#### Work instructions:
The span to repeat in the listing below runs from the line containing "Where should I click to: Decrease" to the line containing "Open Authentication settings", inclusive. Repeat it exactly, and only it.
════════════════════
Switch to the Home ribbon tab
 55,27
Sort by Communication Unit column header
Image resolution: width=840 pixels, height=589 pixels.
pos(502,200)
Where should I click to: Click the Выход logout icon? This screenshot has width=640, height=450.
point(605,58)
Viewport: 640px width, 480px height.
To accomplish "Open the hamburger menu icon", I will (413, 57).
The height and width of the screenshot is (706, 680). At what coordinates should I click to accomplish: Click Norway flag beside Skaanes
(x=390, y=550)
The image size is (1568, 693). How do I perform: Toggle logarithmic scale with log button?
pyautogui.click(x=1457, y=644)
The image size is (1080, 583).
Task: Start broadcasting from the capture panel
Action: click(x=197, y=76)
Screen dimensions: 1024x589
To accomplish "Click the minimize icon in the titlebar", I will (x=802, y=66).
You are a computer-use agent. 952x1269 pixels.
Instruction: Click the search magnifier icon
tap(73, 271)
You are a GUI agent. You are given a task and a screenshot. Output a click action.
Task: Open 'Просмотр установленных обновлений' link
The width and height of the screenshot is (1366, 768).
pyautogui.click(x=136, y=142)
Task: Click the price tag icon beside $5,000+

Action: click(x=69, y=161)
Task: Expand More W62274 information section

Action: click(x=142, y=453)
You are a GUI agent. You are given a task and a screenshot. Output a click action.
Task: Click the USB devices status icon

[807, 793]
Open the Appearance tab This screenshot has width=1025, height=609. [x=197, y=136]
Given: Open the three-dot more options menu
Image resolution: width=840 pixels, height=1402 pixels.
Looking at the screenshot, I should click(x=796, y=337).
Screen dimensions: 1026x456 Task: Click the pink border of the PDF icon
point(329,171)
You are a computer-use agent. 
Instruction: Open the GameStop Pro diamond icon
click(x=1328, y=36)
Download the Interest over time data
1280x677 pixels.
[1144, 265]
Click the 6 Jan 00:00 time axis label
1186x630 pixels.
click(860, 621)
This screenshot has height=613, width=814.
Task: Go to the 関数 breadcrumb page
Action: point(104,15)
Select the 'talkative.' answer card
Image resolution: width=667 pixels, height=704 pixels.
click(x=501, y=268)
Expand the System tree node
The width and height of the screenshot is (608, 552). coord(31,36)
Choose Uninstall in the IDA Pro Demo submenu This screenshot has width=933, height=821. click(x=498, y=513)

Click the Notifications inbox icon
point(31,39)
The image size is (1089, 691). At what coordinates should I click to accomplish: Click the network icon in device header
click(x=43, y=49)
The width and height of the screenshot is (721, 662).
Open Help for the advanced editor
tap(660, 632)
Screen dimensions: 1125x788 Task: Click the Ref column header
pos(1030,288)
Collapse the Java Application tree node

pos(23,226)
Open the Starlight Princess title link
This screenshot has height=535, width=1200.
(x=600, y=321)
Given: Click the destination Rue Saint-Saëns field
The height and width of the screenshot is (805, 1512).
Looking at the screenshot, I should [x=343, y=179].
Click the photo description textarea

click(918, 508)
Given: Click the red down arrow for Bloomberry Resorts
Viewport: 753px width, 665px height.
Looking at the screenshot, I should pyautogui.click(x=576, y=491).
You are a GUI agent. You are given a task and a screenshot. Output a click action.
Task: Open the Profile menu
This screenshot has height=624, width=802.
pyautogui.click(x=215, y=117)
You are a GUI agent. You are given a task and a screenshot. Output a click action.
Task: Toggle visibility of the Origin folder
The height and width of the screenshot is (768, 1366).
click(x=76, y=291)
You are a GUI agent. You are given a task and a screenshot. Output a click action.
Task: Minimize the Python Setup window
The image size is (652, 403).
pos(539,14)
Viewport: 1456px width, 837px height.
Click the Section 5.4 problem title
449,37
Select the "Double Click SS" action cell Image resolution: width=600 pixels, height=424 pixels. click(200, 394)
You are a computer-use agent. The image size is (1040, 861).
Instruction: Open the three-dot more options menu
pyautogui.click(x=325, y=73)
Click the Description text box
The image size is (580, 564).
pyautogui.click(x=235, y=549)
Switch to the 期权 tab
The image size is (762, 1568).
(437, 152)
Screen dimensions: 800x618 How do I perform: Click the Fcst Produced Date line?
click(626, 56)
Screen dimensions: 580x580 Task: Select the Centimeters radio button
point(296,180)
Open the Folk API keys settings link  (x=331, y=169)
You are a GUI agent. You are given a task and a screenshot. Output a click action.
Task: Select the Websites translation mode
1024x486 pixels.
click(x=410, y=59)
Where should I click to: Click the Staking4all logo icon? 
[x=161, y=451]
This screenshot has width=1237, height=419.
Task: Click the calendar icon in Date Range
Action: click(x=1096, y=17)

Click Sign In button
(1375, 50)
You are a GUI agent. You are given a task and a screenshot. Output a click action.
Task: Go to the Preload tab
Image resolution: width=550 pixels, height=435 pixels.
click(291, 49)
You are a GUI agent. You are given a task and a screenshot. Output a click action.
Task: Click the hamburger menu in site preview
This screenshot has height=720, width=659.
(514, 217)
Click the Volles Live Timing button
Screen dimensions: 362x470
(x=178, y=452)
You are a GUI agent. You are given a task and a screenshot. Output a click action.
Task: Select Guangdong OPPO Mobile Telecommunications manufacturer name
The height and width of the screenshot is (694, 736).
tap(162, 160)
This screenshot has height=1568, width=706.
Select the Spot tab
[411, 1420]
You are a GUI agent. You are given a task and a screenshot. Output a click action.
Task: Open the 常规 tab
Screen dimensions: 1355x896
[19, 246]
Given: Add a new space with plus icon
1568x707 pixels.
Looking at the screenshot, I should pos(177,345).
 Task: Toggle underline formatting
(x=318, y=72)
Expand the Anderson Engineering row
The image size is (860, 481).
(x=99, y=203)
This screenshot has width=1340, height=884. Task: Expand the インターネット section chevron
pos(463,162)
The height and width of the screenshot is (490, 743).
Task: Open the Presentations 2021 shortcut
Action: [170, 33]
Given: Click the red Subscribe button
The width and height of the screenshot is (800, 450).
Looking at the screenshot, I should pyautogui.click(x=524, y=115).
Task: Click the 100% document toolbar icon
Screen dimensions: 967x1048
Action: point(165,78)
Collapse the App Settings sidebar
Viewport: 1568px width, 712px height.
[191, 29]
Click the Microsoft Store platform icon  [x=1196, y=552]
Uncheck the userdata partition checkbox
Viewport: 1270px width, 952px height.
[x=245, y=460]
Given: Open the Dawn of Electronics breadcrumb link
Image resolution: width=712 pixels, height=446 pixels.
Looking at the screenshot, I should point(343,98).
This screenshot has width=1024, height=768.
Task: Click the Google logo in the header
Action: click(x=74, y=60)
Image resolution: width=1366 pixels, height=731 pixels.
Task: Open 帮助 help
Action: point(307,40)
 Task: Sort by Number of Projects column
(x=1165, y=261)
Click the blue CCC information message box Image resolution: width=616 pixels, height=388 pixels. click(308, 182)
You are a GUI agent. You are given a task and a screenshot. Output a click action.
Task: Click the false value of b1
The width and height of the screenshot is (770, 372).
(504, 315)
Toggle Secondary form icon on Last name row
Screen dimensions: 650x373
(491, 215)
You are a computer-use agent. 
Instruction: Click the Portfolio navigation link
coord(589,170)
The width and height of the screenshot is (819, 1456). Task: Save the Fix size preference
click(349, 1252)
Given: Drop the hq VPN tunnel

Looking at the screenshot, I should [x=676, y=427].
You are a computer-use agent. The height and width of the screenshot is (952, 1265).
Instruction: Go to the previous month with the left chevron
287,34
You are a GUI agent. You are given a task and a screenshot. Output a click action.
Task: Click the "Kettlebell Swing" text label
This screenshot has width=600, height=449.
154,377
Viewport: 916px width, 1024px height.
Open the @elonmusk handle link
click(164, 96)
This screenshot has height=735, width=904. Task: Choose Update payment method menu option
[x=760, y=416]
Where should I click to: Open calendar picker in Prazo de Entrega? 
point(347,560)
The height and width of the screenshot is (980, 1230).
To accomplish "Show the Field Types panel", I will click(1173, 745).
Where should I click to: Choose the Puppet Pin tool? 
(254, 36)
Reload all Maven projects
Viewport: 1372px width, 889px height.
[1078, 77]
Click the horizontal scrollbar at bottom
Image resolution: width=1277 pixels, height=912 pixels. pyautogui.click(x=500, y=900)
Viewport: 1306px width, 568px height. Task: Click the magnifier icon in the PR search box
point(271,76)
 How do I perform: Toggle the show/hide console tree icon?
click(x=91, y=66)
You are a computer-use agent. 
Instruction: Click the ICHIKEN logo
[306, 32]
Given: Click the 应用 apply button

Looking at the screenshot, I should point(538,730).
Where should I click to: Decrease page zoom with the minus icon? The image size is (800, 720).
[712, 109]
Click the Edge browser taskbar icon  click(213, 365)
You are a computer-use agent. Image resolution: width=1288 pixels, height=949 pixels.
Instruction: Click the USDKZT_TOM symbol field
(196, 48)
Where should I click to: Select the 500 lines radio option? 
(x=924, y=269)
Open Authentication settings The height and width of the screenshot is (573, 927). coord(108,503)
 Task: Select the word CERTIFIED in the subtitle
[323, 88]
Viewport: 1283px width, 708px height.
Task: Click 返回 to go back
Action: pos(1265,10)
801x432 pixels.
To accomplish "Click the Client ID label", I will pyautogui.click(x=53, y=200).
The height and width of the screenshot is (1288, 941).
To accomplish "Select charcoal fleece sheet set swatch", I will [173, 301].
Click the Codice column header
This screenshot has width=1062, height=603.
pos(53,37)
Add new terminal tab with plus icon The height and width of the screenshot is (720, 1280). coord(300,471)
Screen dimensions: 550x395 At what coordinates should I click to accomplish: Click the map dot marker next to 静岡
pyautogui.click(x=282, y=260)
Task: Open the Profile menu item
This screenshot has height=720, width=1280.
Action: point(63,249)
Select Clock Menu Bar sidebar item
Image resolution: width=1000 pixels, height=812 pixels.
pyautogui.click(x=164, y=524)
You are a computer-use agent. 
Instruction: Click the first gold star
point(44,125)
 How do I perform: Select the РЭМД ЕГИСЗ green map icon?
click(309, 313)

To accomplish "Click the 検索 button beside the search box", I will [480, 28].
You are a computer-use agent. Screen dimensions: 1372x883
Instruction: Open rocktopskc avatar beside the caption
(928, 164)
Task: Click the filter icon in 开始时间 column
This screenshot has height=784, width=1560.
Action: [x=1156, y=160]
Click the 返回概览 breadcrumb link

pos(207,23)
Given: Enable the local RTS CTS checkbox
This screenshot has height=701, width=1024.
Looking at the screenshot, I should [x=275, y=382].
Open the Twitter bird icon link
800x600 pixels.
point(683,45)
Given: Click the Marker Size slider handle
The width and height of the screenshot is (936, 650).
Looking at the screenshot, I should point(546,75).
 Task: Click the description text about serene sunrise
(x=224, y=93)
════════════════════
#### Answer for this exercise:
Where should I click to: Decrease page zoom with the minus icon? The image size is (800, 720).
[712, 109]
Click the Edge browser taskbar icon  click(213, 365)
You are a computer-use agent. Image resolution: width=1288 pixels, height=949 pixels.
Instruction: Click the USDKZT_TOM symbol field
(196, 48)
Where should I click to: Select the 500 lines radio option? 
(x=924, y=269)
Open Authentication settings The height and width of the screenshot is (573, 927). coord(108,503)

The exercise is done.